Il fait souvent le buzz sur les réseaux sociaux, dans ses vidéos où il vante son académie, avec son franc-parler sympathiquement provocateur. Mais le 21 janvier dernier, c’est dans les gros titres de la presse vanuataise qu’Api Lasavate a fait parler de lui. Les autorités vanuataises refusaient l’entrée sur leur territoire de Jérôme Marcelin, un des "patrons" d’AOS Academy, une plateforme d'entreprises en réseau, avant de l’expulser vers Fidji. [1]
Api Lasavate, associé à ce système par les autorités vanuataises, a dans un premier temps été placé sous surveillance avant d’être, à son tour, reconduit à la frontière. Selon les éléments publiés par le Vanuatu Daily Post, il lui est reproché d’avoir exercé une activité à caractère commercial sans visa adapté, dans un contexte de soupçons d’arnaque et de pratiques assimilées à une vente pyramidale.
Api Lasavate conteste fermement. Depuis Futuna, il explique que AOS Academy "propose des formations" centrées sur "le bien-être" et "l'affectif". Selon lui, les personnes signent un contrat pour ces formations. Celles qui souhaitent accéder à un "plan de rémunération" doivent "prendre une licence, comme une patente", afin d'être "en règle avec la loi". Car Api Lasavate insiste : "On ne peut pas contrer la loi. Ce n'est pas du tout quelque chose de pyramidal où celui qui entre doit faire entrer quelqu'un pour gagner de l'argent."
AOS, explique-t-il, propose des webinaires – des formations en ligne – via une plateforme interactive.
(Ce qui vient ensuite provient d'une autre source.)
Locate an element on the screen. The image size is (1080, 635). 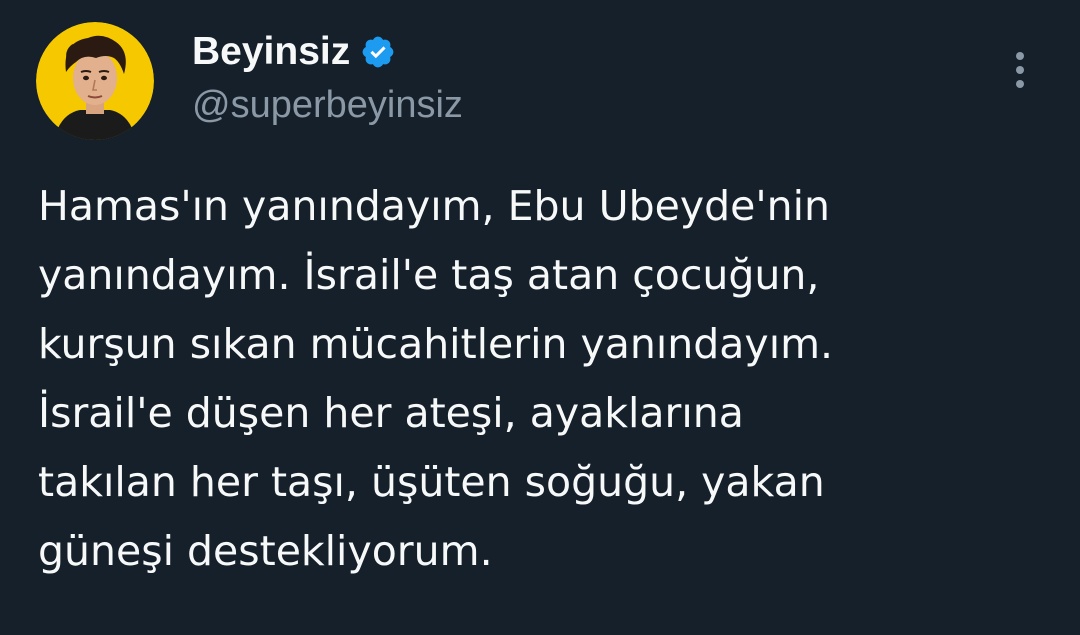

Un format qui, en lui-même, n'a rien d'illégal.
Contacté, un des fondateurs de AOS Academy apporte un éclairage différent et surtout une distinction importante. "Api Lasavate et nous, ce sont deux choses différentes", affirme-t-il.
Il explique que de 2023 à fin 2025, AOS était positionnée comme une académie d'éducation aux marchés financiers et aux cryptomonnaies, "uniquement sur de l'éducatif, sans promesse d'investissement". Depuis fin 2025, la structure dit s'être repositionnée en "hub d'académies", mettant ses plateformes à disposition pour héberger du contenu éducatif et "incuber" d'autres académies (sport, commerce, préparation mentale…).
"Le mouvement d'Api Lasavate est un mouvement local hébergé chez nous", précise-t-il, tout en reconnaissant que "la communication qui est faite dans les îles est très mauvaise" et "borderline". Il affirme que le modèle AOS repose sur du MLM (multilevel marketing), qu'il présente comme légal car adossé à un service réel, à la différence d'un système pyramidal reposant uniquement sur le recrutement.
Car ce que la loi réprime en Nouvelle-Calédonie, ce n'est pas le principe de formations en ligne, mais le système de vente pyramidale, dit "boule de neige". La délibération du 6 octobre 2004 interdit les systèmes dans lesquels une personne verse une somme ou devient adhérente en espérant des gains provenant principalement du recrutement d'autres personnes, et non de la vente réelle de biens ou de services.
Pas de quoi ébranler la confiance d'Api Lasavate. "Moi, j'ai compris ce qu'est le système pyramidal et ce qu'est le système de webinaires. Je paie une licence" directement à la société, justement pour rester "dans le cadre de la loi".
Mais de son côté, le procureur de la République, Yves Dupas, confirme jeudi 29 janvier l'ouverture d'une enquête à son encontre pour "escroquerie en septembre 2025". Le magistrat précise que "les premiers éléments viennent davantage démontrer une pratique illégale de vente pyramidale frauduleuse en contradiction avec la réglementation". La direction du gouvernement chargée des affaires économiques, la Decat, n'a pas répondu à nos sollicitations.